Self-organizing nest migration dynamics synthesis for ant colony systems
- URL: http://arxiv.org/abs/2210.03975v1
- Date: Sat, 8 Oct 2022 09:16:16 GMT
- Title: Self-organizing nest migration dynamics synthesis for ant colony systems
- Authors: Matin Macktoobian
- Abstract summary: In study, we synthesize a novel dynamical approach for ant colonies enabling them to migrate to new nest sites in a self-organizing fashion.
We first segment the edges of the graph of ants' pathways. Then, each segment, attributed to its own pheromone profile, may host an ant.
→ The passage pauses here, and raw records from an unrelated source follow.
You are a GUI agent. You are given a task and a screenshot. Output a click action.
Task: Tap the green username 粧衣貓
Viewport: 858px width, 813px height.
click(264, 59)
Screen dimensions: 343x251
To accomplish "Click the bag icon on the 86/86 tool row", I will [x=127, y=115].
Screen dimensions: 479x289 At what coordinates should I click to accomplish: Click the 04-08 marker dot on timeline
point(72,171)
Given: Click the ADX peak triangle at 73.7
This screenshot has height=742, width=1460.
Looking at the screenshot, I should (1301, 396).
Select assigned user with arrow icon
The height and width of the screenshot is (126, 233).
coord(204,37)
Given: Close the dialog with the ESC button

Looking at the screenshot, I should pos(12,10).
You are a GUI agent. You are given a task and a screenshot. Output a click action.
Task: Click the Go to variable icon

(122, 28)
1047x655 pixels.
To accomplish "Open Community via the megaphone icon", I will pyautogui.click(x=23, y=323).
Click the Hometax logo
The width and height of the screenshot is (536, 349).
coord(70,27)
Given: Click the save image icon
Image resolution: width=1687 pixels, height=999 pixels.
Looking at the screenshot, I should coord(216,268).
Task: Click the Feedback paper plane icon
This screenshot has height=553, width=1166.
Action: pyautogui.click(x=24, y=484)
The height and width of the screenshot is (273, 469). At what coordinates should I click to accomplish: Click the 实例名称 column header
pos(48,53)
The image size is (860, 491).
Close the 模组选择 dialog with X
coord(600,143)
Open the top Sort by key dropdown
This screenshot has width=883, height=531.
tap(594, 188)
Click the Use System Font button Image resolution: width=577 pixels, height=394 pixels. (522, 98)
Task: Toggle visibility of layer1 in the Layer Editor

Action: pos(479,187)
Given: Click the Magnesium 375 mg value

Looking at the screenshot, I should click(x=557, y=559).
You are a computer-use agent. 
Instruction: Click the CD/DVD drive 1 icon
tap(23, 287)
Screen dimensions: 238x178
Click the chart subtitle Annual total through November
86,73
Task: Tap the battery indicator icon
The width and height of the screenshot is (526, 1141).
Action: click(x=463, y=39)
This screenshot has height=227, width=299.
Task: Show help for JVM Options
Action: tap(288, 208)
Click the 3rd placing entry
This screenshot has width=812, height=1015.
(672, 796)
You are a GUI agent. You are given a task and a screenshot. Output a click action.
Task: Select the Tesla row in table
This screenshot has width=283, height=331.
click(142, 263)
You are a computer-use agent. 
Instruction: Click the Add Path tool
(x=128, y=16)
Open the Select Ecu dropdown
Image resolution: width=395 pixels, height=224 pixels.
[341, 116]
Thanks to this segment-wise edge formulation, ants have more selection options in the course of their pathway determination.
- Score: 0.0
- License: http://arxiv.org/licenses/nonexclusive-distrib/1.0/
- Abstract: In this study, we synthesize a novel dynamical approach for ant colonies
enabling them to migrate to new nest sites in a self-organizing fashion. In
other words, we realize ant colony migration as a self-organizing
phenotype-level collective behavior. For this purpose, we first segment the
edges of the graph of ants' pathways. Then, each segment, attributed to its own
pheromone profile, may host an ant. So, multiple ants may occupy an edge at the
same time. Thanks to this segment-wise edge formulation, ants have more
selection options in the course of their pathway determination, thereby
increasing the diversity of their colony's emergent behaviors. In light of the
continuous pheromone dynamics of segments, each edge owns a spatio-temporal
piece-wise continuous pheromone profile in which both deposit and evaporation
processes are unified. The passive dynamics of the proposed migration mechanism
is sufficiently rich so that an ant colony can migrate to the vicinity of a new
nest site in a self-organizing manner without any external supervision. In
particular, we perform extensive simulations to test our migration dynamics
applied to a colony including 500 ants traversing a pathway graph comprising
200 nodes and 4000 edges which are segmented based on various resolutions. The
obtained results exhibit the effectiveness of our strategy.